◆ Tareas escritas ◆
(A) Resume en dos oraciones el fragmento sobre la lectura de Jon Juaristi.
(B) Retoma el fragmento sobre la lectura de Jon Juaristi y continúalo a partir de su última oración.

◆ Fragmento del documento ◆

....

“Hay
que aprender deprisa a ser antiguos”, leía Jon Juaristi (Bilbao, 1951) en su
intervención dentro del ciclo “Cinco Poetas en Otoño”. Y lo leía “con su
textura de osito de peluche”, “con sus rizos de Augusto Maximino”, tal y como
lo describe, en un romance que le dedica, su amigo Paco Mendoza, que ejerció de
presentador. Un romance de título largo, que no quiere dejarse nada en el
tintero: A Jon Juaristi, poeta social, y
(quién lo diría) sucesor de don Marcelino. Por su parte, Juaristi, amigo
leal de sus amigos, le correspondió con Los
romances de septiembre, una alusión a los tiempos en que ambos coincidían
en los veranos de Segovia, con la excusa de asistir a cursos que eran lo que
menos les importaba de aquellos encuentros, cuando recorrían Galicia
recopilando romances directamente de la voz de las aldeas, como si bebieran a
morro de la fuente de la tradición; cuando urdían trastadas como recorrer a pie
de punta a cabo la obra del acueducto por su angostura superior de precipicio.

....

◆ Líneas para localizar lo que se describe ◆
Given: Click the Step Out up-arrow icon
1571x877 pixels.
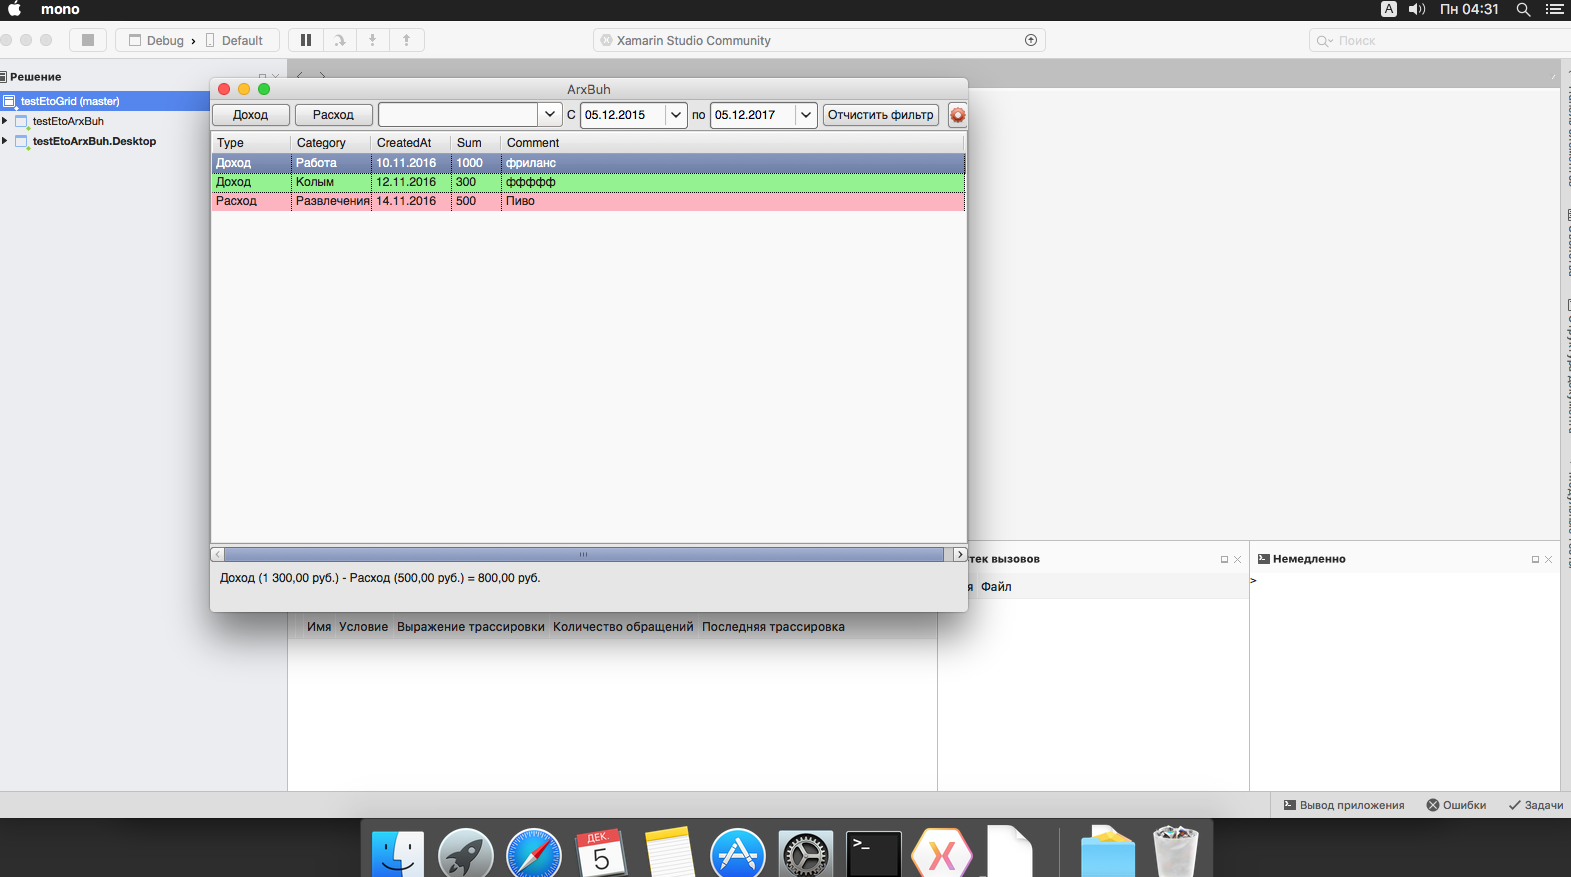Looking at the screenshot, I should click(406, 40).
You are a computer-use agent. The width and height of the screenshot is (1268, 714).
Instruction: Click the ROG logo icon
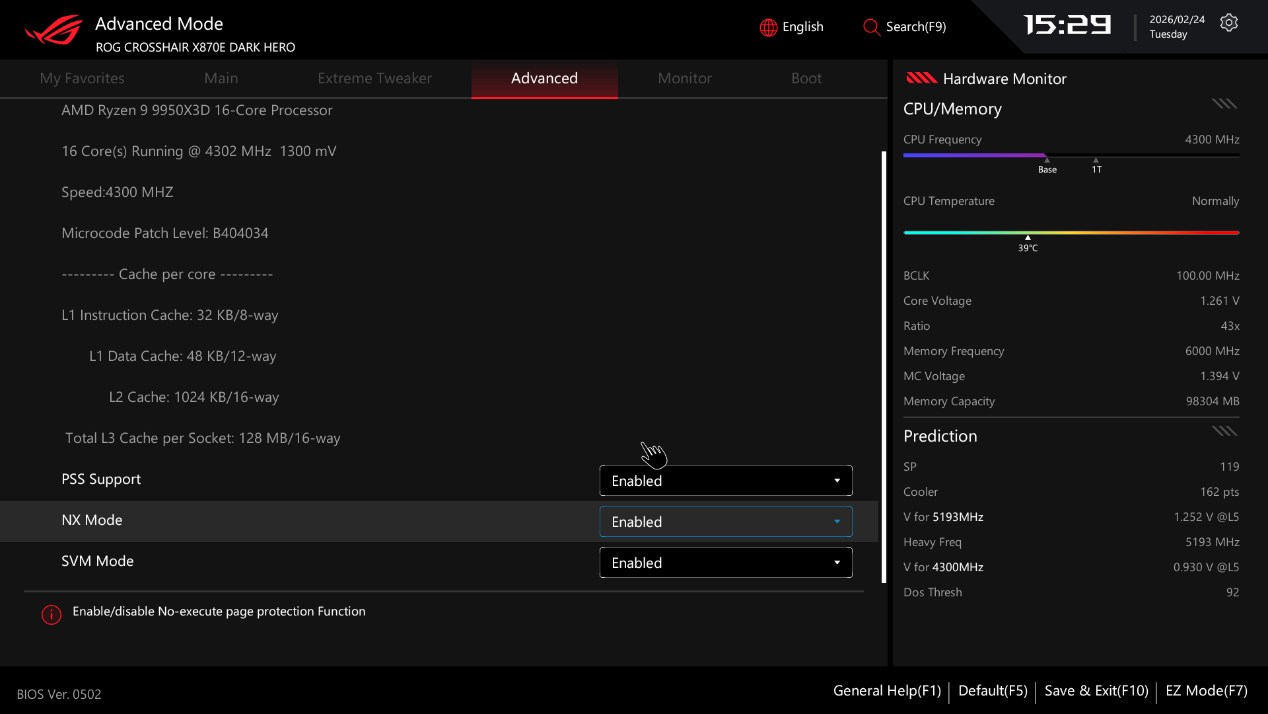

....

◆ Respuestas por tarea ◆
(A) Jon Juaristi leyó en el ciclo «Cinco Poetas en Otoño», presentado por su amigo Paco Mendoza, quien le dedica un romance en el que lo describe. Juaristi le correspondió con «Los romances de septiembre», que alude a los veranos en que ambos coincidían en Segovia y recorrían Galicia recopilando romances.

(B)
Y
después de este homenaje, siguió leyendo Juaristi con su voz profunda, que
alguien dijo que le recordaba a los agentes de la película Mátrix. Leía
agavillando, con manos ligeramente temblorosas, un poema de este libro y otro
de aquel, alternando los ejemplares que había depositado frente a sí, sobre la
mesa. Y en este proceso de elegir y leer, fue acelerándose, recitando poemas
largos, rizados, sonoros, tersos de ecos y de referencias librescas, y sin
embargo escritos con el idioma llano de la conversación y con el filo acerado
de la ironía.
Se
aceleró más y más, hasta lo impensable, leyéndose cada vez más deprisa, como
quitándoles importancia a los poemas, descargándolos de sus detalles, como si estuviésemos
en peligro de que dejasen encerrados en la Facultad, un peligro real, en efecto,
ya que nos habían avisado que a las nueve cerraban. Los leyó a velocidad de
trabalenguas, sin trabucarse, al galope de sus rimas ingeniosas: Canto de frontera, Adiós muchachos, Dos de mayo,
incluso el culturalista Págínas de
Runciman, dedicado a un personaje fugaz y misterioso, Francisco de Toledo, que
se había autoproclamado de sangre real y murió en una batalla, entre dos
olvidos.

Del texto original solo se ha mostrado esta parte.